Une praxis prudente

La pédagogie différenciée est praxis morale et politique, visant le bonheur de tous par la réalisation de soi.

L'Idée de Dignité en est le Principe premier. C'est sur elle que se fondent les autres Idées : Bonheur, Justice et Démocratie. De ces Idées découle la praxis politique et pédagogique, la fin et la conduite qui s'imposent. Elle valorise la prudence et sa droite règle, juste reconnaissance de toutes les potentialités et juste milieu entre des extrêmes qui seraient injustice : ni moins que ce qui est dû, ni plus, imposant, étant donnée la situation actuelle, de lutter contre les privilèges et de s'attacher au développement des plus défavorisés.

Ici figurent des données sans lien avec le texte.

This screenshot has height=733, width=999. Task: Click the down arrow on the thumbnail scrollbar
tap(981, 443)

La theoria impose de trouver les moyens concrets d'action qui permettront de faire respecter le même droit pour tous. Le collège unique, où chacun recevra ce qui est sien, c'est-à-dire la même chose que tout autre, est ce moyen. Mais la praxis impose aussi de tenir compte de la réalité concrète. Prise seule en considération, l'Idéede Justice conforte l'inégalité des chances et perpétue l'inégalité sociale. Ne tenant pas compte des inégalités de départ, elle se contente d'un traitement égal, de la même mesure pour tous alors que tous ne sont pas identiques, et demeure injuste. Il faut donc, en outre, tenir compte de la réalité concrète de chaque enfant qui a ses particularités propres. La Justice ne sera juste que si elle assure les mêmes droits pour tous, tout en tenant compte de la diversité des situations. Chacun doit recevoir ce qui lui est dû, le même que tout autre puisqu'il est son égal, mais aussi un dû différent puisqu'il en est différent. L'action pédagogique ne peut être juste que si elle est différenciée, permettant de conduire chacun à la visée commune.

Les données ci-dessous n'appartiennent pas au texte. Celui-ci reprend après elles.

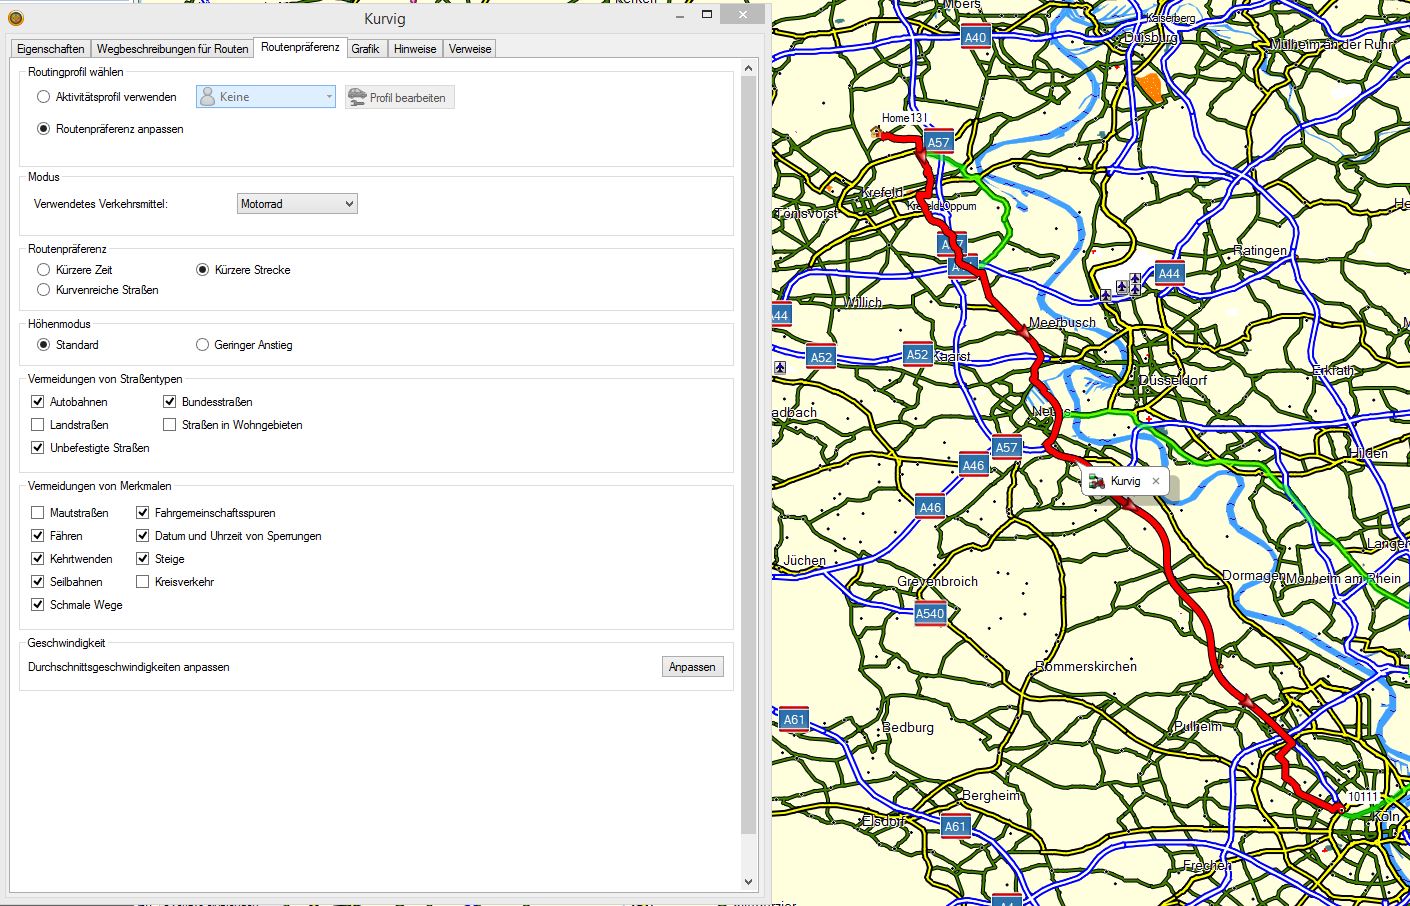Click the Profil bearbeiten button

click(x=399, y=97)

L'Idée de Justice, concrétisée dans l'égalité de droit, demeure trop générale. Strictement appliquée, elle ne peut être qu'injuste. Il faut en viser l'amélioration en sachant la dépasser par une justice particulière soucieuse d'équité, se faisant alors distributive, proportionnelle aux besoins de chacun, permettant la compensation des handicaps. Louis Legrand rejoint donc Aristote. Ce qui est juste, c'est ce qui est légal et équitable, équité et légalité ne se rejoignant parfaitement que dans la Cité idéale réalisant l'Idée de Justice. Mais il s'en écarte aussi.

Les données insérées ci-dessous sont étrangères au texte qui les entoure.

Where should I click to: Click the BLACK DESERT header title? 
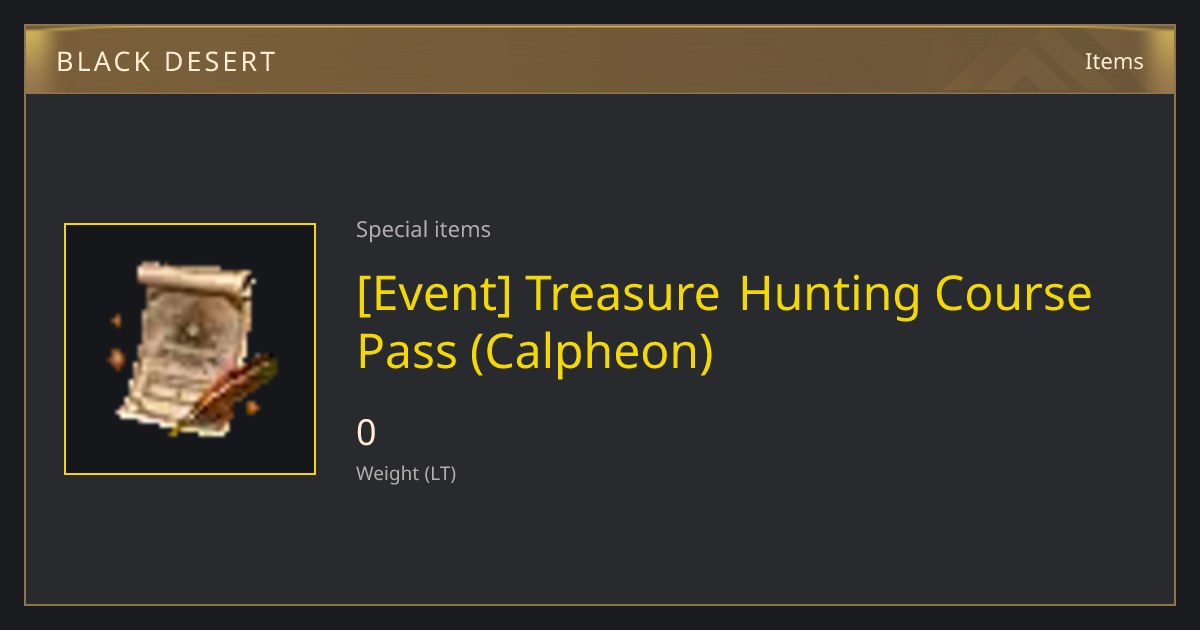166,62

Pour Aristote, la justice distributive justifie la hiérarchie dans la Cité, cette distribution des places et du pouvoir étant elle-même fondée sur les inégalités de nature. Une telle conception ne peut plus être acceptée ; le monde n'est pas partagé entre un haut et un bas, le céleste et le sublunaire. Rien ne peut plus, dès lors, justifier une hiérarchie des hommes dans l'ordre naturel ni la domination comme un fait naturel. Pour Louis Legrand, il ne peut exister aucune inégalité entre les hommes, ni supérieurs, ni inférieurs, ni même inégalité des talents. C'est l'égalité stricte, arithmétique des hommes qui vient justifier la lutte contre les inégalités.

La poièsis reste soumise à la praxis. Les moyens techniques, concernant l'organisation structurelle au niveau de l'établissement, l'organisation des horaires et des groupements gardent leur statut de moyens au service des besoins révélés par les analyses locales. Ils ne sont pas clos sur eux-mêmes, ni imposés, ni fixés définitivement ; ils sont au contraire à utiliser avec souplesse en fonction de la réalité toujours changeante.